▶ **Activities**
A – According to the blog post, what do the football magazines describe? List all of it.
B – Answer these questions from the blog post:
(i) Which team must a magazine pick to win the Super Bowl to become the writer's favorite?
(ii) Besides the Bible, whose writings does the post say Hitler and the Nazis used to persecute Jews?
(iii) What do Christians refer to the Bible as?
C – Can you rewrite the part of the blog post starting at "It’s almost football" and ending at "opinions are wrong.", replacing "Broncos" with "Packers"?

▶ **Text block**
::::::
Saturday, July 28, 2012

Literate or Illiterate?


            It’s almost football season which means you can go to any grocery store or book store and find a ton of magazines describing who the best fantasy football players are, how each team will do in the upcoming season and which team is predicted to win the Super Bowl. I have already looked at a few and put each down in disappointment. None of these are my favorites. I am still waiting for my favorite magazine to come out. Which one is that you may ask? It will be the one who picks the Broncos to win the Super Bowl. For me, all the other opinions are wrong.
            What I find funny is that we do the same thing with the Bible. If we like what the Bible says than we keep it. If we don’t like what it says then we ignore it. Many are also good at reading the Bible and using it for their own personal agendas and beliefs. The Bible and the writings of Martin Luther (yes the founder of the Protestant Reformation) were used by Hitler and the Nazi’s to persecute Jews. Christians used the Bible in the middle ages to launch the Crusades against the Muslims and to persecute Jews as well. The Bible was also used to defend slavery. Today, we use the Bible to fight against what we consider to be “moral and cultural battles” and the “defending of our faith to reclaim America for God.” But what good has come out of it?
            Christians refer to the Bible as the sword of the spirit. Have you ever been to a place like Medieval Times or a Renaissance festival? If you put a sword into a skilled person’s hand and ask them to demonstrate its use in front of a crowd you can have good entertainment with cheers and applause. But give the same sword to an unskilled person and ask them to do the same things with it and you better have a medical team standing by. Unfortunately, the latter is a picture of the church today. People are wielding scriptures around in defense and the result is the injuring of people with their words while others run away in fear.
::::::
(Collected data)
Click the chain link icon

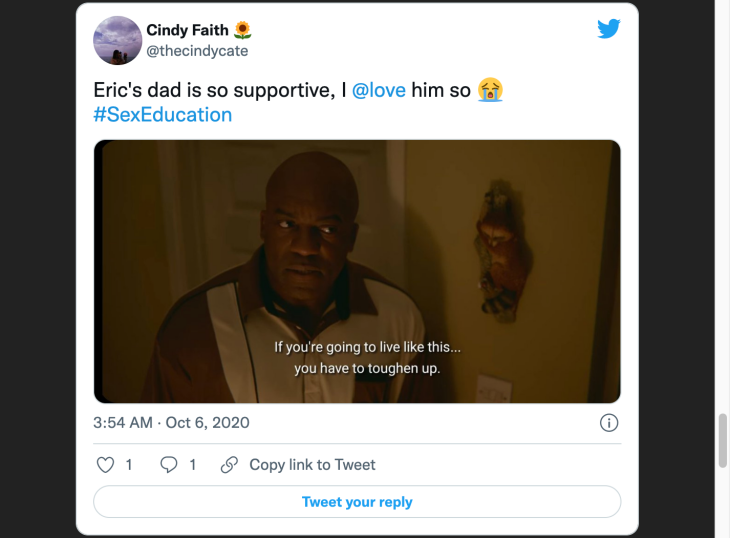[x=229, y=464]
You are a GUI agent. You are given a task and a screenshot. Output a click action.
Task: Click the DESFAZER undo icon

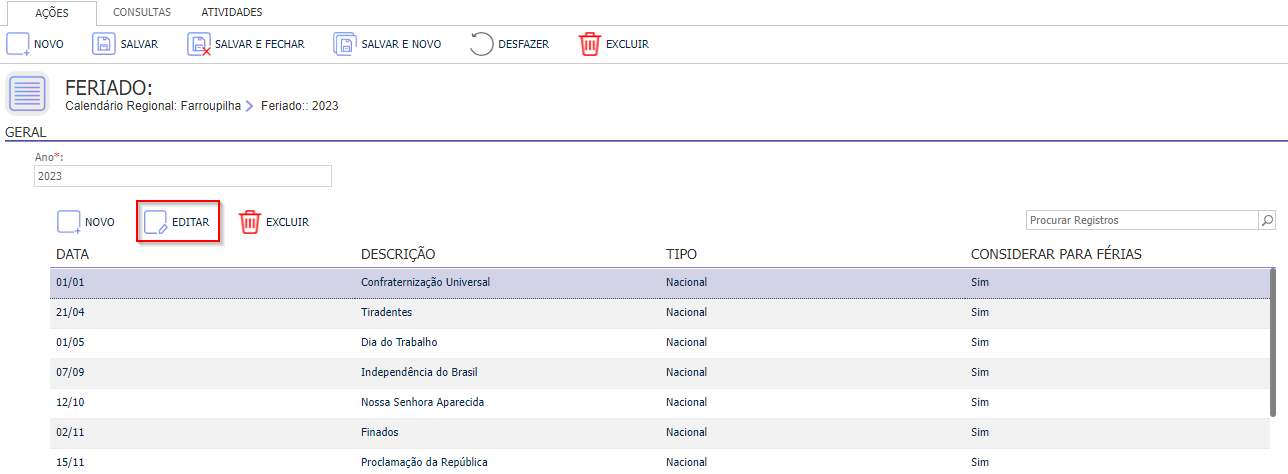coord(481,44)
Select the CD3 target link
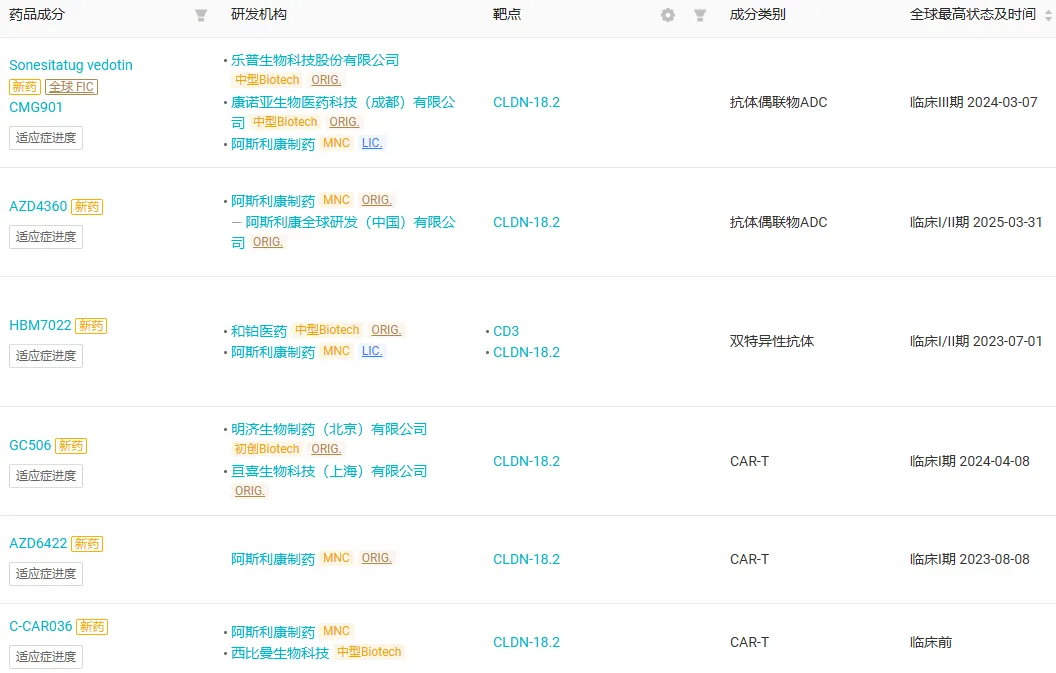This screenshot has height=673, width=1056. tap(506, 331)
::::::
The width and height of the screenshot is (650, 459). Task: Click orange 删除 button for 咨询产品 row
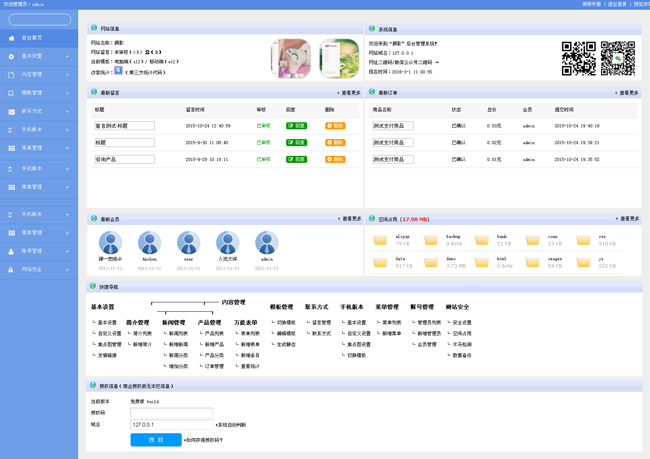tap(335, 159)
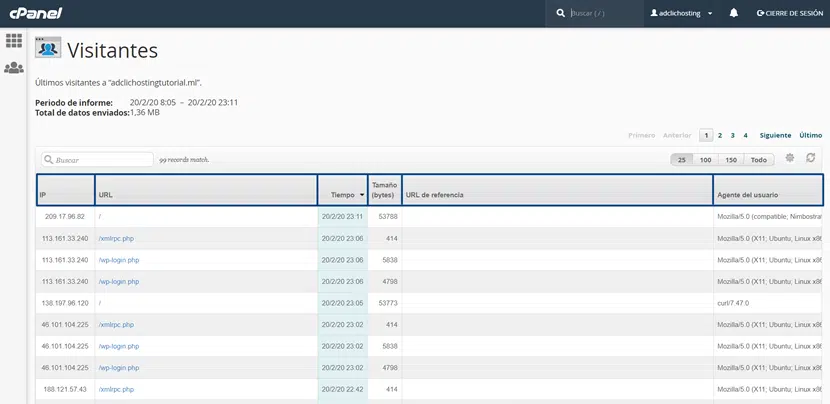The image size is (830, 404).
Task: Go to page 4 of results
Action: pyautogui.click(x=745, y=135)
::::::
▶ **Answer section**
A –
- Who the best fantasy football players are
- How each team will do in the upcoming season
- Which team is predicted to win the Super Bowl

B –
(i) The Broncos
(ii) Martin Luther's
(iii) The sword of the spirit

C –
It’s almost football season which means you can go to any grocery store or book store and find a ton of magazines describing who the best fantasy football players are, how each team will do in the upcoming season and which team is predicted to win the Super Bowl. I have already looked at a few and put each down in disappointment. None of these are my favorites. I am still waiting for my favorite magazine to come out. Which one is that you may ask? It will be the one who picks the Packers to win the Super Bowl. For me, all the other opinions are wrong.